• **What you have to do**: From the items below, pull out every line that contains the string "cell" and copy each one unchanged. Matching is case-sensitive.

• **Input records**:

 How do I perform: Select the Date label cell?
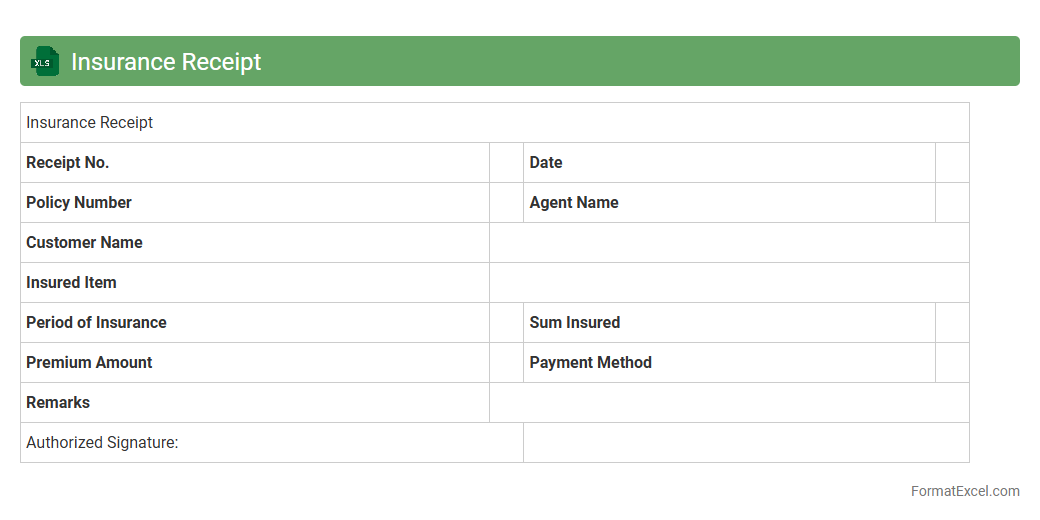tap(729, 163)
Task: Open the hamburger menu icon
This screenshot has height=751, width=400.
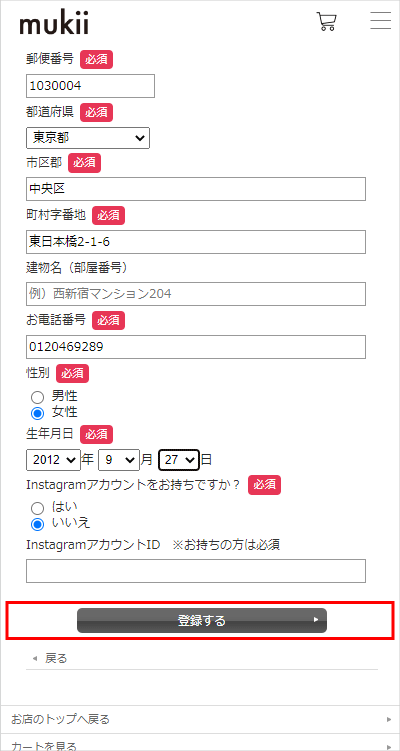Action: click(381, 21)
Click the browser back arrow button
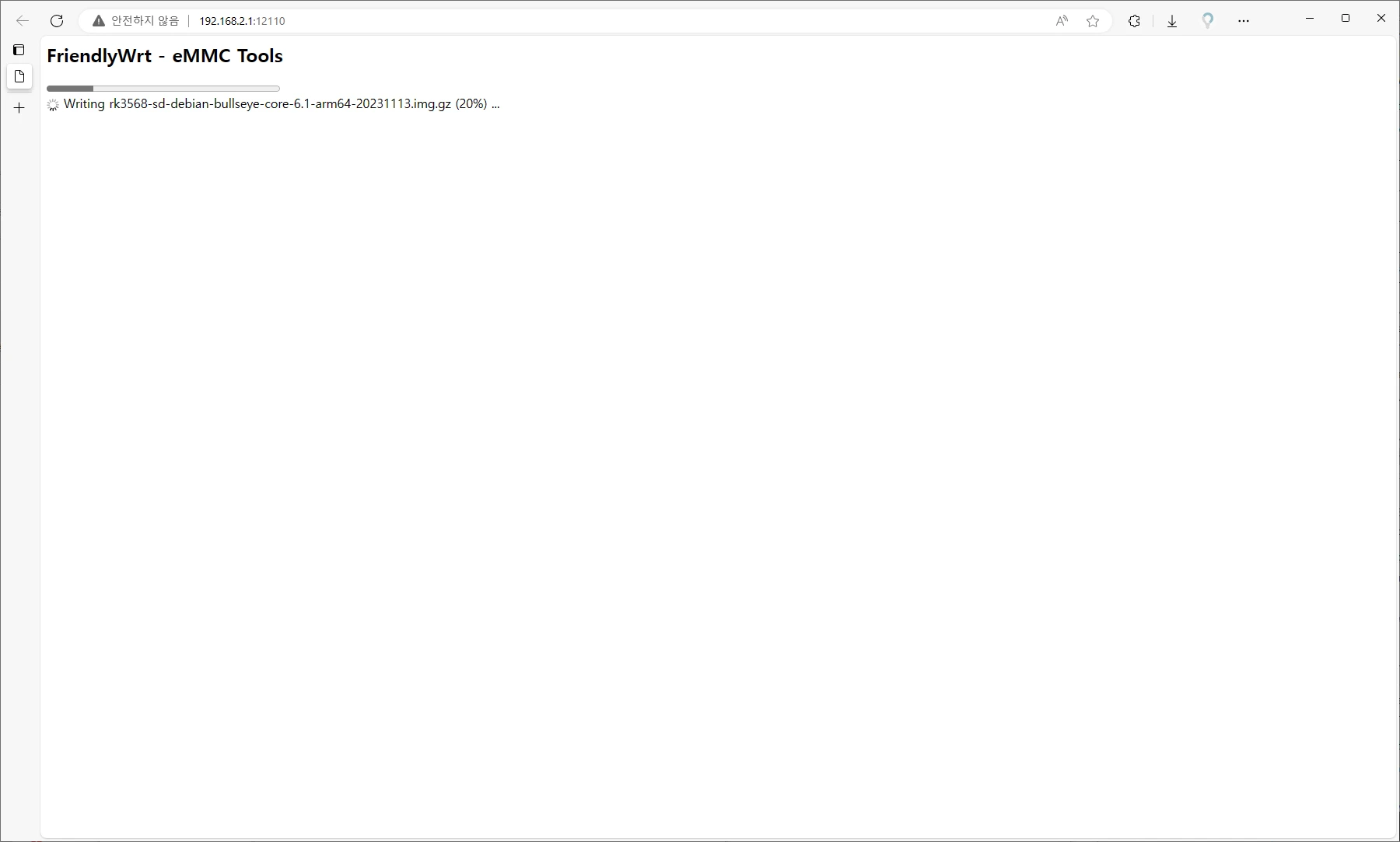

• **The response**:
 How do I perform: Select the Date label cell?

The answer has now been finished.